ビジネスマンに必要な能力といったら、「話す」「聞く」「書く」そして「交渉する」だ。
基本的なことだが、それぞれ重要な項目で、テクニックが必要である。
『30歳までに手に入れたい仕事力99』(車塚元章/著、フォレスト出版/刊)では、「話す」「聞く」「書く」「人前で話す」「交渉する」「問題を解決する」といった6つの場面に分けてスキルを紹介し、ビジネスにおけるテクニックを身体的感覚で得られる。
日本の企業数のほとんどが中小企業で占められている中で、大企業相手の交渉など「どう見ても、力関係では相手の方が上」という場合はどうしたらうまくいくのだろうか。

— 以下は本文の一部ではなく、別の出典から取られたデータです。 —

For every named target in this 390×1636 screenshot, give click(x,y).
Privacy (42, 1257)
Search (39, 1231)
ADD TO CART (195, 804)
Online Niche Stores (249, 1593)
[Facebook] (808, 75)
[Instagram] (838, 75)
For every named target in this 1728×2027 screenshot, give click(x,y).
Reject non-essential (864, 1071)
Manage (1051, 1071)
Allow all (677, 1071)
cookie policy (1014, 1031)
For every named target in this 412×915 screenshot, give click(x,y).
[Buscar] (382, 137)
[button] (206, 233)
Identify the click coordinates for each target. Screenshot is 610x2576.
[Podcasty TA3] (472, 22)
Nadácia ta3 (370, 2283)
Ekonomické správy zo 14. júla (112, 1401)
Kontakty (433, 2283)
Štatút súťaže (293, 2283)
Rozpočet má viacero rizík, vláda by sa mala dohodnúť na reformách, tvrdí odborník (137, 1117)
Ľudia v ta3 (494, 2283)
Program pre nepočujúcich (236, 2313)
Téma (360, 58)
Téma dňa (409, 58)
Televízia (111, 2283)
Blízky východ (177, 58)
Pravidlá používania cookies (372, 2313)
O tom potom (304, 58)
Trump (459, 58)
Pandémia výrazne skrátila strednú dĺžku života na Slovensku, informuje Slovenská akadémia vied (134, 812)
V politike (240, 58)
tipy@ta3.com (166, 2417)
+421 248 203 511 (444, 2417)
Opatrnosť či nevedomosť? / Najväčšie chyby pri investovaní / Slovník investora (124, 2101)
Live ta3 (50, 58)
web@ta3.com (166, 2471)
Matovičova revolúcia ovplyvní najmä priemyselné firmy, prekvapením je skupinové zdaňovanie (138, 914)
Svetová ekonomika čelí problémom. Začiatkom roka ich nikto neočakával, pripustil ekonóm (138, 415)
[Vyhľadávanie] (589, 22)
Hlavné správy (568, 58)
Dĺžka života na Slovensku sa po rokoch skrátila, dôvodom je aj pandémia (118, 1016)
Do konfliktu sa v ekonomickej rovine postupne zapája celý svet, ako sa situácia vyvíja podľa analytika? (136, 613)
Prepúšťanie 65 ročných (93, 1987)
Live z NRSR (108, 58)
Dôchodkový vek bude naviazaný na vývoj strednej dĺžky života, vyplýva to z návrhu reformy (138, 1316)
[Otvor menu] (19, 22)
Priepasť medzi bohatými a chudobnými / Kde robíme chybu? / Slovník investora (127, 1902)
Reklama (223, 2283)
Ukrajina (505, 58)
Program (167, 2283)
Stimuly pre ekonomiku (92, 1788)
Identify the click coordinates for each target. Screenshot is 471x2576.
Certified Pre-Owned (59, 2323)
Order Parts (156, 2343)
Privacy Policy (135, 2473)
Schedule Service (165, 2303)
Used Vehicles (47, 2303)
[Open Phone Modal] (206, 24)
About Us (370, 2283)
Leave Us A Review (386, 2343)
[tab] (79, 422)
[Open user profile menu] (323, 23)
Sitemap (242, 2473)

例えば、政治の世界では議員の数がモノを言い、デモをするなら100人より1万人規模のほうが成果を望むことができる。同じように、交渉の場でもこの「数の論理」が使える。交渉では相手よりも多い人数であたること。相手が1人なら、こちらは2人か3人。相手が2人ならこちらは4、5人といった具合に人数を調整すれば、相手にかなりのプレッシャーを与えることができるだろう。
また、力関係を打開する方法は他にもある。
「ルールの論理」は文字通りルールや規制によって打開する方法だ。人はルールや規制に弱いもので、「決まっていることなら仕方がない」と相手に思わせる交渉テクニックの一つだ。まら、「地の利の論理」はすべての交渉に使える。ホームグラウンドで交渉を行うことで、リラックスして事に臨め、力を最大限に発揮することができる。
「いつもの交渉相手で、手の内も知られている」という場合は、言い方を変えてみるといい。
例えば「50%OFF」と「半額」ではどうだろう。どちらも同じ意味だが、どちらかというと「半額」という表現に魅力を感じる人が多いという。
このように、いつもの交渉相手でこちらの交渉の手の内も知られているようなら、言い方を少し変えてみるなどして、人の心理をついた提案をしてみるのも手だ。これを「フレーミング効果」という。
人は誰しも自分の基準点や枠組み(フレーム)を持っていて、それを基に物事を理解し、判断する。客観的に見て同じ事実でも、表現の仕方や状況によって、違う判断をしてしまう効果を狙った提案方法だ。
20代、30代の若いうちに、いろいろなテクニックやたくさんの経験を積んでおきたいもの。「数の論理」や「フレーミング効果」などテクニックを知っているのと知らないのでは交渉の場で大きな差がでるだろう。
本書で紹介されている99のテクニックにはそれぞれ難易度も表示してある。自分のレベルに合わせて習得していくことで、ビジネスマンとしてレベルアップできるはずだ。